◆ **LISTED ENTRIES**
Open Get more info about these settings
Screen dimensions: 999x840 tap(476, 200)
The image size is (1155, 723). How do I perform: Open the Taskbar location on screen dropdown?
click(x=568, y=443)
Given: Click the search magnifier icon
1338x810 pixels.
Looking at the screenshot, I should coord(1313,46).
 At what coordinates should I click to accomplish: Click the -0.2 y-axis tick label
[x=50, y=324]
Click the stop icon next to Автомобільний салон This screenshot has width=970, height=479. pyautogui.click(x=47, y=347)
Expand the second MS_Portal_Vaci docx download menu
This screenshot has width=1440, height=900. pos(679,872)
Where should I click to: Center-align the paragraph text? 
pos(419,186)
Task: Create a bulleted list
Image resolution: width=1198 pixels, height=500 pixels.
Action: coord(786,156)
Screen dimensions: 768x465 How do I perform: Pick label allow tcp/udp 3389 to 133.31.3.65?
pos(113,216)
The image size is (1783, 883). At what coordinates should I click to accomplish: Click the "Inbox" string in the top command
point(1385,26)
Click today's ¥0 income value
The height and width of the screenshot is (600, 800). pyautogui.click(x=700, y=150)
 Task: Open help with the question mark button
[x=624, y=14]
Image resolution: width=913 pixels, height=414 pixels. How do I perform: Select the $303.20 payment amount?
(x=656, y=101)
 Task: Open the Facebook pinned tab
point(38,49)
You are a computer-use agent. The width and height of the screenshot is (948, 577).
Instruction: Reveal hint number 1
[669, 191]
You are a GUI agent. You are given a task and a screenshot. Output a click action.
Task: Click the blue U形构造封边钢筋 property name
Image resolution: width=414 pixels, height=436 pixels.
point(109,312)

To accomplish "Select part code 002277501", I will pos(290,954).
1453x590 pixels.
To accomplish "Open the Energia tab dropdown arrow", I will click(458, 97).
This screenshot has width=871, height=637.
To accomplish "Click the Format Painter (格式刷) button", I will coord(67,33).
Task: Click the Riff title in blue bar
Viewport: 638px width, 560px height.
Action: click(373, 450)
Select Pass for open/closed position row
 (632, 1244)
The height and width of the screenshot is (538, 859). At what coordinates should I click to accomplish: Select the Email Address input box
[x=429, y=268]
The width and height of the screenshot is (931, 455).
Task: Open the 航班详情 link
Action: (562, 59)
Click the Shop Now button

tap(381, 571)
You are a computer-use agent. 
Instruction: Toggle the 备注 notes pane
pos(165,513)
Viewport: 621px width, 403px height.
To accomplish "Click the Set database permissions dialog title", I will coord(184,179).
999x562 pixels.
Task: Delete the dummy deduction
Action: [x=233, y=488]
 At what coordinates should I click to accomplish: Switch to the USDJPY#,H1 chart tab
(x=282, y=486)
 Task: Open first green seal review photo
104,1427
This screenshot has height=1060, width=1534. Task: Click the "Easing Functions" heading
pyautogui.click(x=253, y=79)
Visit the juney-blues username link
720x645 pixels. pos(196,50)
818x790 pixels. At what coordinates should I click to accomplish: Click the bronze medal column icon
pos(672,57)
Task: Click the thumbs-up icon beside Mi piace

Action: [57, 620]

◆ **DIRECTIONS**
Return the data from the top line through the bottom line exactly.

◆ **ANSWER TO THE EXERCISE**
Open Get more info about these settings
Screen dimensions: 999x840 tap(476, 200)
The image size is (1155, 723). How do I perform: Open the Taskbar location on screen dropdown?
click(x=568, y=443)
Given: Click the search magnifier icon
1338x810 pixels.
Looking at the screenshot, I should coord(1313,46).
 At what coordinates should I click to accomplish: Click the -0.2 y-axis tick label
[x=50, y=324]
Click the stop icon next to Автомобільний салон This screenshot has width=970, height=479. pyautogui.click(x=47, y=347)
Expand the second MS_Portal_Vaci docx download menu
This screenshot has width=1440, height=900. pos(679,872)
Where should I click to: Center-align the paragraph text? 
pos(419,186)
Task: Create a bulleted list
Image resolution: width=1198 pixels, height=500 pixels.
Action: coord(786,156)
Screen dimensions: 768x465 How do I perform: Pick label allow tcp/udp 3389 to 133.31.3.65?
pos(113,216)
The image size is (1783, 883). At what coordinates should I click to accomplish: Click the "Inbox" string in the top command
point(1385,26)
Click today's ¥0 income value
The height and width of the screenshot is (600, 800). pyautogui.click(x=700, y=150)
 Task: Open help with the question mark button
[x=624, y=14]
Image resolution: width=913 pixels, height=414 pixels. How do I perform: Select the $303.20 payment amount?
(x=656, y=101)
 Task: Open the Facebook pinned tab
point(38,49)
You are a computer-use agent. The width and height of the screenshot is (948, 577).
Instruction: Reveal hint number 1
[669, 191]
You are a GUI agent. You are given a task and a screenshot. Output a click action.
Task: Click the blue U形构造封边钢筋 property name
Image resolution: width=414 pixels, height=436 pixels.
point(109,312)

To accomplish "Select part code 002277501", I will pos(290,954).
1453x590 pixels.
To accomplish "Open the Energia tab dropdown arrow", I will click(458, 97).
This screenshot has width=871, height=637.
To accomplish "Click the Format Painter (格式刷) button", I will coord(67,33).
Task: Click the Riff title in blue bar
Viewport: 638px width, 560px height.
Action: click(373, 450)
Select Pass for open/closed position row
 (632, 1244)
The height and width of the screenshot is (538, 859). At what coordinates should I click to accomplish: Select the Email Address input box
[x=429, y=268]
The width and height of the screenshot is (931, 455).
Task: Open the 航班详情 link
Action: (562, 59)
Click the Shop Now button

tap(381, 571)
You are a computer-use agent. 
Instruction: Toggle the 备注 notes pane
pos(165,513)
Viewport: 621px width, 403px height.
To accomplish "Click the Set database permissions dialog title", I will coord(184,179).
999x562 pixels.
Task: Delete the dummy deduction
Action: [x=233, y=488]
 At what coordinates should I click to accomplish: Switch to the USDJPY#,H1 chart tab
(x=282, y=486)
 Task: Open first green seal review photo
104,1427
This screenshot has height=1060, width=1534. Task: Click the "Easing Functions" heading
pyautogui.click(x=253, y=79)
Visit the juney-blues username link
720x645 pixels. pos(196,50)
818x790 pixels. At what coordinates should I click to accomplish: Click the bronze medal column icon
pos(672,57)
Task: Click the thumbs-up icon beside Mi piace

Action: [57, 620]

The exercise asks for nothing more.